▸ Stored records:
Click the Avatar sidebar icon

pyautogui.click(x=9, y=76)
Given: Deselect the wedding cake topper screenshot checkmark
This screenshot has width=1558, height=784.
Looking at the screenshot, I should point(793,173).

▸ Exercise instructions: Starting from the line containing "Given: Deselect the", repeat each line through the end of the entries, exactly.

▸ Problem solution:
Given: Deselect the wedding cake topper screenshot checkmark
This screenshot has width=1558, height=784.
Looking at the screenshot, I should point(793,173).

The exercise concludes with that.